En effet, les précédentes générations de Barber ont été marquées par la violence. Le propre père d'Andrew est d'ailleurs en prison à vie pour meurtre. Cette famille, Andrew l'a reniée. Ce passé, il l'a rangé aux oubliettes. Il n'a même jamais parlé de cela à Laurie, qui va tomber des nues une fois de plus en découvrant ces éléments...
Mais, la problématique soulevée par Landay ici, c'est la question du "gêne du meurtre". Avons-nous une prédisposition héréditaire à la violence, voire au meurtre ? On se souvient qu'en France, en 2007, une polémique avait fait rage autour de ce sujet et d'éléments proche, comme le dépistage des troubles du comportement dès l'enfance pour prévenir la violence... Aux Etats-Unis aussi, cette tentation est un serpent de mer, qui n'est jamais retenue par les juges (pour le moment) mais contribue forcément à jeter le trouble sur un accusé dans l'esprit des jurés. Il n'y a pas de fumée sans feu, en quelque sorte.
Malgré leur rationalisme, malgré leur intelligence, Laurie et Andrew ne peuvent évacuer complètement cet aspect des choses. D'abord, parce que cette filiation redécouverte dresse entre eux le mur du mensonge, fût-il par omission. Plus les discussions avancent, plus Andrew voit Laurie s'éloigner de lui et pense qu'elle divorcera une fois le procès fini. C'est donc loin d'être un sujet anodin dans le roman, au-delà des questions juridiques, car cela vient faire vaciller un peu plus sur ses bases une famille éprouvée.
Malgré ses efforts, Barber ne pourra empêcher le sujet de revenir sur le tapis, de façon assez sournoise de la part de Logiudice, il faut bien le dire, pendant le procès. Mais c'est aussi la façon dont Landay va utiliser cette pièce du puzzle dans son histoire qui est remarquable. On sent bien que Landay rejette cette théorie assez fumeuse, mais que cela n'empêche en rien de poser la question de l'influence de la violence au sein d'une famille.
Autre aspect, me semble-t-il, remarquable de "Défendre Jacob", et j'en ai déjà dit quelques mots : comment une famille modèle réagit face à l'opprobre, justifié ou pas, d'ailleurs, comment elle essaye de survivre tant bien que mal à une condamnation sociale unanime, dont le verdict tombe immédiatement, sans se soucier bien longtemps d'une très hypothétique présomption d'innocence...

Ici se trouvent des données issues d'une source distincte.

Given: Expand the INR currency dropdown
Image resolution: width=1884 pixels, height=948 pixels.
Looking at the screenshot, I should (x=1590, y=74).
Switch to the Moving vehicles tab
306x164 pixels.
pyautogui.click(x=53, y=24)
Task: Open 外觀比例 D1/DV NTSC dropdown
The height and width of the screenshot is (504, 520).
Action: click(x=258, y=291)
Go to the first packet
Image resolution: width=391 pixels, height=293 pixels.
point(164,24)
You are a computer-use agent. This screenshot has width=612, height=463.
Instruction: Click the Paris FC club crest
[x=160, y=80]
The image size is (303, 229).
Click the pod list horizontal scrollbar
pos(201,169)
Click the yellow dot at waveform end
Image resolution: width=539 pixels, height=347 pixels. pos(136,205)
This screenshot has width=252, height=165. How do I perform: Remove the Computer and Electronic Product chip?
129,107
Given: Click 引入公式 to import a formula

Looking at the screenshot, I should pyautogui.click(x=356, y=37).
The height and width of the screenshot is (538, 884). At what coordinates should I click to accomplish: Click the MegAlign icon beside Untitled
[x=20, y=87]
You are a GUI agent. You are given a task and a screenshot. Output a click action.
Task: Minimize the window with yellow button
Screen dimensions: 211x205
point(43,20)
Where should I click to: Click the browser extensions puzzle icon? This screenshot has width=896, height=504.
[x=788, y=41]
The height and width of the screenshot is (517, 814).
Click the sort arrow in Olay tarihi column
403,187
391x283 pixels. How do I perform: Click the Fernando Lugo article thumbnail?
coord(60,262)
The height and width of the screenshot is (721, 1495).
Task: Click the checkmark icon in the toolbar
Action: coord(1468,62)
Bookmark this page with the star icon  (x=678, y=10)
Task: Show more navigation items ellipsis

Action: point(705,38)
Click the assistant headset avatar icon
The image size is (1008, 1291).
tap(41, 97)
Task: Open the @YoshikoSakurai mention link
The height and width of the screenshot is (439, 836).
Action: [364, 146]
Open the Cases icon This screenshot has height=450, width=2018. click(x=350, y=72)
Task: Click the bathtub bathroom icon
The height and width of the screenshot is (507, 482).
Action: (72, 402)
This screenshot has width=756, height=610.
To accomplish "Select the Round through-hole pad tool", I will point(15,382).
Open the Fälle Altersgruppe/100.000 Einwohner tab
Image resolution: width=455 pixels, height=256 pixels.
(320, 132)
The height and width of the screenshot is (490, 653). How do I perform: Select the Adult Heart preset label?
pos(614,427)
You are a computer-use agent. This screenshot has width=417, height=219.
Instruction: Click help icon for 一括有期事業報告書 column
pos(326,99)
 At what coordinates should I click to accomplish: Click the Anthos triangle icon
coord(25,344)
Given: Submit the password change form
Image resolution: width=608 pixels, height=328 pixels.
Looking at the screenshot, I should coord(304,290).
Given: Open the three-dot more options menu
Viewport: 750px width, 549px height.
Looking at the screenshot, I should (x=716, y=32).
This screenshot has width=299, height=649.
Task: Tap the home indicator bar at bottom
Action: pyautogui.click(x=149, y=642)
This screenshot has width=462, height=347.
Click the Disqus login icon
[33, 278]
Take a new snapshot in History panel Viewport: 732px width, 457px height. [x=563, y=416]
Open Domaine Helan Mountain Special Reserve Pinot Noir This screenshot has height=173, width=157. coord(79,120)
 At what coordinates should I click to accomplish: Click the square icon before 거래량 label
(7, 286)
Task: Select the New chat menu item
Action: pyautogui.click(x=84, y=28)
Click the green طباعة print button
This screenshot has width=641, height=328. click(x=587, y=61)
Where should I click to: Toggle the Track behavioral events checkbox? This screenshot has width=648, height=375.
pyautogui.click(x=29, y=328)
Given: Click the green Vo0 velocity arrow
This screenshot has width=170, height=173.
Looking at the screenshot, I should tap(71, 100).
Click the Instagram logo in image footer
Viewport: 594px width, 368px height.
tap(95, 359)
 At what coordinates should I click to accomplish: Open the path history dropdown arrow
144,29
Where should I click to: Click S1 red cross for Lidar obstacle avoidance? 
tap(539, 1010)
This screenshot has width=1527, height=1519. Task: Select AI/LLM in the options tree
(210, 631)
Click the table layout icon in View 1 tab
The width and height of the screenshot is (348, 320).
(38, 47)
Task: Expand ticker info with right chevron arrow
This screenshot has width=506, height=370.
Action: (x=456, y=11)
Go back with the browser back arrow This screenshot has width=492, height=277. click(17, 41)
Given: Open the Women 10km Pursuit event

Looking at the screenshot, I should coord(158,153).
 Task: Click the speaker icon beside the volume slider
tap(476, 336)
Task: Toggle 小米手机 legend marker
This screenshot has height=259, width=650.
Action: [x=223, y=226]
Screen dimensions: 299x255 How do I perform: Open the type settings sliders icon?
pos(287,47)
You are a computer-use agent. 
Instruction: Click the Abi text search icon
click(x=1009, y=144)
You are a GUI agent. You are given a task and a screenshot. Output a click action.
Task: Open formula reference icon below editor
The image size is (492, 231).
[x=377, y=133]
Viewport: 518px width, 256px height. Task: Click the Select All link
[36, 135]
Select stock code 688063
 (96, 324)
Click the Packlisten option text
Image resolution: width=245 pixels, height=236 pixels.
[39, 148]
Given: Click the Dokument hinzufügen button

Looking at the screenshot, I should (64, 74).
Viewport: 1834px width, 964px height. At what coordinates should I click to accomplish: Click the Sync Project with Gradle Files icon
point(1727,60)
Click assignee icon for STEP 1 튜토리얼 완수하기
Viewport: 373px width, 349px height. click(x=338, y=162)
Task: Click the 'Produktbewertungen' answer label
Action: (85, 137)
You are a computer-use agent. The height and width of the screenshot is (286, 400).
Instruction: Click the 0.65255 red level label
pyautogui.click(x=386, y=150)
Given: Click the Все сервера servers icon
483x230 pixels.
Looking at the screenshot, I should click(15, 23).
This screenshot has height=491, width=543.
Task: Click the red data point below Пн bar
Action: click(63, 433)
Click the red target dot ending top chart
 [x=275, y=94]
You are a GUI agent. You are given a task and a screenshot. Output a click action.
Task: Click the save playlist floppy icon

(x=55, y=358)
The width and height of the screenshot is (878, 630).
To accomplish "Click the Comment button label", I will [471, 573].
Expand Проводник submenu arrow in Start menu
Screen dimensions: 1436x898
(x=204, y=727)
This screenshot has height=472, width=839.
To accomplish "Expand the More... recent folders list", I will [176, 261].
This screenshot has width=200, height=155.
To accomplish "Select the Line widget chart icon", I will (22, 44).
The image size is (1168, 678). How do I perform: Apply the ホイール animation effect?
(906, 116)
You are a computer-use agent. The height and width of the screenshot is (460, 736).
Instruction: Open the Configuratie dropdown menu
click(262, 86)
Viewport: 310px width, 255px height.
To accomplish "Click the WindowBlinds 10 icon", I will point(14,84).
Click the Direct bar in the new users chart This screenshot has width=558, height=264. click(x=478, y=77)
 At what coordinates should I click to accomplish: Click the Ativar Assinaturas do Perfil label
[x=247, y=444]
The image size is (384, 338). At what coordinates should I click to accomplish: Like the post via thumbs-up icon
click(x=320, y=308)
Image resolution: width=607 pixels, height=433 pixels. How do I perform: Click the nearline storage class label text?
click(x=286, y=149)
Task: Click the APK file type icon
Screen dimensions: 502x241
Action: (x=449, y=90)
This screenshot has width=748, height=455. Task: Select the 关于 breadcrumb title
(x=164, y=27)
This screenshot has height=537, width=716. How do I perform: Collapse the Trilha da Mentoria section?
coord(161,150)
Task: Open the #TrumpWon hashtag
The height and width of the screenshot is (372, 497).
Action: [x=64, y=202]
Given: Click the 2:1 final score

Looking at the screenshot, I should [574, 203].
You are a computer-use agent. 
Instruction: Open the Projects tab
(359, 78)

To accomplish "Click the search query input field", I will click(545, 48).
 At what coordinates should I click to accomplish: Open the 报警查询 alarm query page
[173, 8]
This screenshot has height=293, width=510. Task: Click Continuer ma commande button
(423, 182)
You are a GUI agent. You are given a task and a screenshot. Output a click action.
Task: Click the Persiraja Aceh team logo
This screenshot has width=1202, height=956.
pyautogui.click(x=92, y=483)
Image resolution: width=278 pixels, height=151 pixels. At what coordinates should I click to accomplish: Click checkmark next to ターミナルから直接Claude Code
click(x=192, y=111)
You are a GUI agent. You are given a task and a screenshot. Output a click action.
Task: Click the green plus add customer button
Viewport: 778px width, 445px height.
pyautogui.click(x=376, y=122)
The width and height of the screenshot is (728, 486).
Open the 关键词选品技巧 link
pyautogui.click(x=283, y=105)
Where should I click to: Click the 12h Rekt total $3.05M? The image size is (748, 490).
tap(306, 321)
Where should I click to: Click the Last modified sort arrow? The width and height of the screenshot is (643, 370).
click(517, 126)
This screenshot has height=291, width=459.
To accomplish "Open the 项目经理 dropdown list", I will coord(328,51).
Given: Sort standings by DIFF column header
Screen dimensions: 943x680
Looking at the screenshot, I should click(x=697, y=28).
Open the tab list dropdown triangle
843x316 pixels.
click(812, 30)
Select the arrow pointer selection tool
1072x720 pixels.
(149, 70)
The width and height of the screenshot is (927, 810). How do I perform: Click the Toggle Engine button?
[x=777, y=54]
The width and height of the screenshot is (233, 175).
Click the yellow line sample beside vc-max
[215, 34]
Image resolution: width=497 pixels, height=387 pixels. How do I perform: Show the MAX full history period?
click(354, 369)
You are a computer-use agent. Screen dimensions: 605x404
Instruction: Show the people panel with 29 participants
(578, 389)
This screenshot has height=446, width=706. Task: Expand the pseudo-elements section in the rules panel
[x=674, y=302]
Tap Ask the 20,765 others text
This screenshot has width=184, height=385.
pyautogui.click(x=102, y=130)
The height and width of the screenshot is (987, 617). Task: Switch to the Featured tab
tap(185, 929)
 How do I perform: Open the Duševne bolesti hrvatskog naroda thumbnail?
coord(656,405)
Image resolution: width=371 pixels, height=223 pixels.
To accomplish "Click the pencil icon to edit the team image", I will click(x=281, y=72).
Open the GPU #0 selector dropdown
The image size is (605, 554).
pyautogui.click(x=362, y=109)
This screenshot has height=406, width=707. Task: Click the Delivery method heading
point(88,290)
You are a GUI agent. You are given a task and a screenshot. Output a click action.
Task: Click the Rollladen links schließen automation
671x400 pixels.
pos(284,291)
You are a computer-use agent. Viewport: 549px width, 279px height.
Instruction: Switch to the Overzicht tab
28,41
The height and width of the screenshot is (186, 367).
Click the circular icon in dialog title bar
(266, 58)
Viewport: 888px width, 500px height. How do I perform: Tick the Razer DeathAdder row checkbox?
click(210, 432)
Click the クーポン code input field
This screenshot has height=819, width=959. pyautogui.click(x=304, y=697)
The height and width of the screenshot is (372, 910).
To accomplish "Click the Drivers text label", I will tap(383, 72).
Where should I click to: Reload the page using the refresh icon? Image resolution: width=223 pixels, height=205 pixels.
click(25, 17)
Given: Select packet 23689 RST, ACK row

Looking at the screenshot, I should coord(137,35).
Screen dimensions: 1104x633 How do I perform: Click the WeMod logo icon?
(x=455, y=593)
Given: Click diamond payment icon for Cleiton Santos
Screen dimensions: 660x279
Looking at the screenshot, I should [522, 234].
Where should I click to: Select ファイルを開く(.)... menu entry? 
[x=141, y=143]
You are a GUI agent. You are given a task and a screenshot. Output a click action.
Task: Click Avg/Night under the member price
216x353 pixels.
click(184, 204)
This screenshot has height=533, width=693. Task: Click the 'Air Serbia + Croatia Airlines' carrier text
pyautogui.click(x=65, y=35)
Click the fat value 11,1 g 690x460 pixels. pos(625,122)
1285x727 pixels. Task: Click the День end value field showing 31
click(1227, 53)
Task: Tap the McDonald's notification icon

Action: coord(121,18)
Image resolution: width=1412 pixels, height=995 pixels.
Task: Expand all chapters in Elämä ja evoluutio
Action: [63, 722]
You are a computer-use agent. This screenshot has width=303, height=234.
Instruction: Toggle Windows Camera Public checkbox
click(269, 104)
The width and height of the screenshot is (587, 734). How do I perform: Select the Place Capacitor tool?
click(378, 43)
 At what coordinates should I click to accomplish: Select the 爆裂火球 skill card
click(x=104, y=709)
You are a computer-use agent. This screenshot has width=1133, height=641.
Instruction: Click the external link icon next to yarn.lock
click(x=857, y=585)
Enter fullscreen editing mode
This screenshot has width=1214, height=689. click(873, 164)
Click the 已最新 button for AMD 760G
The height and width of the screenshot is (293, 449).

Dans cette ville aisée et tranquille de Newton, les Barber vont passer en un rien de temps du statut de notables moteur de la communauté, à celui de coupables. Peu importe la vérité des faits, si Jacob est accusé, Laurie et Andrew sont tout aussi coupables, un point c'est tout. Du jour au lendemain, au mieux, les proches d'hier gardent le silence et disparaissent, au pire, les réactions se font agressives, impitoyables...
Isolés au cœur de leur propre existence, les Barber doivent affronter, en plus des accusations visant Jacob, à cette déchéance sociale sans appel. Comment vivre normalement, quand chaque geste, chaque réaction est épié, interprété et forcément, retourné contre soi ? La pression sociale, pendant tout l'avant-procès, est terrible, au point de ne plus savoir où aller faire ses courses, savoir si on peut aller au cinéma, etc.
Comme un sous-marin qui plonge trop profond, toutes ces turbulences mettent à mal la structure de la famille Barber qui, si elle reste apparemment unie et tournée vers un unique objectif, faire reconnaître l'innocence de Jacob, connaît des tiraillements de plus en plus flagrants et des divergences de vue entre Laurie et Andrew de plus en plus marquées.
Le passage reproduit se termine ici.